:: WHAT TO DO ::
Rewrite the rows from the line containing "Click the Khu công nghiệp Yên Phong II label" through the end of the rows, switching "GUI agent" to "screen agent" and leaving everything else unchanged. Give back only those rows.

** Start of RECORDED INFORMATION **

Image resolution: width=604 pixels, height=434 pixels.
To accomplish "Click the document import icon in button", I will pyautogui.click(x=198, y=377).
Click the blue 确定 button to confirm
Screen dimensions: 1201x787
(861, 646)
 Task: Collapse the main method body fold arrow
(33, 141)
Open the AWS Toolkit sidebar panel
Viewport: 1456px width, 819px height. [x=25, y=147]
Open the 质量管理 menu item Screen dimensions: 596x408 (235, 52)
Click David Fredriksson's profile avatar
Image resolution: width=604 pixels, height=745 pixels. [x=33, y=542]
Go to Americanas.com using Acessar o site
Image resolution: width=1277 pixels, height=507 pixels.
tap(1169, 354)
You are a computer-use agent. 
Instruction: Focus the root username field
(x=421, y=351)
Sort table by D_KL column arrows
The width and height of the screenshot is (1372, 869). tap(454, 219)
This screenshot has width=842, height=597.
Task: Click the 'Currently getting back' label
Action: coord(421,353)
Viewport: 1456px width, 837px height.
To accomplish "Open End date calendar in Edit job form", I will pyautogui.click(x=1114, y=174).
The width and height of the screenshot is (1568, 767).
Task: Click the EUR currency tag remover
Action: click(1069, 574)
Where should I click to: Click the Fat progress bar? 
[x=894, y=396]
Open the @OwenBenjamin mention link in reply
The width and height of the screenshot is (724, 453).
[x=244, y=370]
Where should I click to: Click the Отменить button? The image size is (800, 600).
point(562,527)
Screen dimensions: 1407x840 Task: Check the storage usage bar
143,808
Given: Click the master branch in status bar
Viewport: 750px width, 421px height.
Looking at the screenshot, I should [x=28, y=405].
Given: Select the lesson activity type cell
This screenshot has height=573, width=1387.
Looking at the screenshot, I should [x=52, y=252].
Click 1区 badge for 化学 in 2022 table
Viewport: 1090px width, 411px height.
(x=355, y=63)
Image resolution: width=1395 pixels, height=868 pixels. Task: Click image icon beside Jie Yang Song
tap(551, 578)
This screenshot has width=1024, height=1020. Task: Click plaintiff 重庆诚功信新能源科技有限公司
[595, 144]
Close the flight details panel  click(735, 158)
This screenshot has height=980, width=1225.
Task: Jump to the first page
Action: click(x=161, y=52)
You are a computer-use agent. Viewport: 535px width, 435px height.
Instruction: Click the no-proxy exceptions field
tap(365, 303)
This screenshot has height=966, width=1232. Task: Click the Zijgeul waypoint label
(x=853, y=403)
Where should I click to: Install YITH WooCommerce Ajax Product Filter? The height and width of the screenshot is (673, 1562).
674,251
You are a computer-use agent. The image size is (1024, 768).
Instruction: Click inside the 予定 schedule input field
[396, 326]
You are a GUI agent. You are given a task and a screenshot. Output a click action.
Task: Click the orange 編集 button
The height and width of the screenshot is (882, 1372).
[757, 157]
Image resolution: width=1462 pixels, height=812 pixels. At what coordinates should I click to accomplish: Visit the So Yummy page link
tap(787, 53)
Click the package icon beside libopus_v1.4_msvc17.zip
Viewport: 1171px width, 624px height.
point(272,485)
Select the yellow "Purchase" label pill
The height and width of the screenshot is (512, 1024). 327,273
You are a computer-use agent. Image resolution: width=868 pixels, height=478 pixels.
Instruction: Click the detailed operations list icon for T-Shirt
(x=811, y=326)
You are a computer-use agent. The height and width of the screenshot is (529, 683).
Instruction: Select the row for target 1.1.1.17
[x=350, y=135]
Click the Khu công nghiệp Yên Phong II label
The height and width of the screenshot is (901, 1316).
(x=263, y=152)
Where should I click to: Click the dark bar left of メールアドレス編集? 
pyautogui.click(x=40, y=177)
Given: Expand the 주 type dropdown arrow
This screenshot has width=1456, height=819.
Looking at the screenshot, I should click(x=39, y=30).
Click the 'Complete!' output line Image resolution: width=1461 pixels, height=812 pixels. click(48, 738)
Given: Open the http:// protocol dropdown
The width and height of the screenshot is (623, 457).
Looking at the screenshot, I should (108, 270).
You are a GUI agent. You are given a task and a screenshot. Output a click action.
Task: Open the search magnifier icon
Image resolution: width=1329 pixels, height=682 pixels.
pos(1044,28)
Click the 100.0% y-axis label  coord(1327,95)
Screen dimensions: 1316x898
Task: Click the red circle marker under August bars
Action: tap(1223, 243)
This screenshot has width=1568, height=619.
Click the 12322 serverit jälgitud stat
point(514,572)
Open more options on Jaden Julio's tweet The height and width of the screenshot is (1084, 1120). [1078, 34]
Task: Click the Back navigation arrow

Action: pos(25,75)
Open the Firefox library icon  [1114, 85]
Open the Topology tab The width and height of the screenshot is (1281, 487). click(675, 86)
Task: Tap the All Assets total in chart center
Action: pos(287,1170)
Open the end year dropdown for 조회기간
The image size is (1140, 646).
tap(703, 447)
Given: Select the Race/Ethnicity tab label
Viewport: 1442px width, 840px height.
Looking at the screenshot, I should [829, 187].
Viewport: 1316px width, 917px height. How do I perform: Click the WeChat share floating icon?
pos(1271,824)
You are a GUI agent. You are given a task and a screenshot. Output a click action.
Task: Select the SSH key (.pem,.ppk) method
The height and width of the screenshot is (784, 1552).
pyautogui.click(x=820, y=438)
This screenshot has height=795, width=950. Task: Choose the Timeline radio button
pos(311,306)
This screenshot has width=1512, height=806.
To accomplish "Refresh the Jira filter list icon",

** End of RECORDED INFORMATION **

:: WORKED SOLUTION ::
Click the Khu công nghiệp Yên Phong II label
The height and width of the screenshot is (901, 1316).
(x=263, y=152)
Where should I click to: Click the dark bar left of メールアドレス編集? 
pyautogui.click(x=40, y=177)
Given: Expand the 주 type dropdown arrow
This screenshot has width=1456, height=819.
Looking at the screenshot, I should click(x=39, y=30).
Click the 'Complete!' output line Image resolution: width=1461 pixels, height=812 pixels. click(48, 738)
Given: Open the http:// protocol dropdown
The width and height of the screenshot is (623, 457).
Looking at the screenshot, I should (108, 270).
You are a screen agent. You are given a task and a screenshot. Output a click action.
Task: Open the search magnifier icon
Image resolution: width=1329 pixels, height=682 pixels.
pos(1044,28)
Click the 100.0% y-axis label  coord(1327,95)
Screen dimensions: 1316x898
Task: Click the red circle marker under August bars
Action: tap(1223, 243)
This screenshot has width=1568, height=619.
Click the 12322 serverit jälgitud stat
point(514,572)
Open more options on Jaden Julio's tweet The height and width of the screenshot is (1084, 1120). [1078, 34]
Task: Click the Back navigation arrow

Action: pos(25,75)
Open the Firefox library icon  [1114, 85]
Open the Topology tab The width and height of the screenshot is (1281, 487). click(675, 86)
Task: Tap the All Assets total in chart center
Action: pos(287,1170)
Open the end year dropdown for 조회기간
The image size is (1140, 646).
tap(703, 447)
Given: Select the Race/Ethnicity tab label
Viewport: 1442px width, 840px height.
Looking at the screenshot, I should [829, 187].
Viewport: 1316px width, 917px height. How do I perform: Click the WeChat share floating icon?
pos(1271,824)
You are a screen agent. You are given a task and a screenshot. Output a click action.
Task: Select the SSH key (.pem,.ppk) method
The height and width of the screenshot is (784, 1552).
pyautogui.click(x=820, y=438)
This screenshot has height=795, width=950. Task: Choose the Timeline radio button
pos(311,306)
This screenshot has width=1512, height=806.
To accomplish "Refresh the Jira filter list icon",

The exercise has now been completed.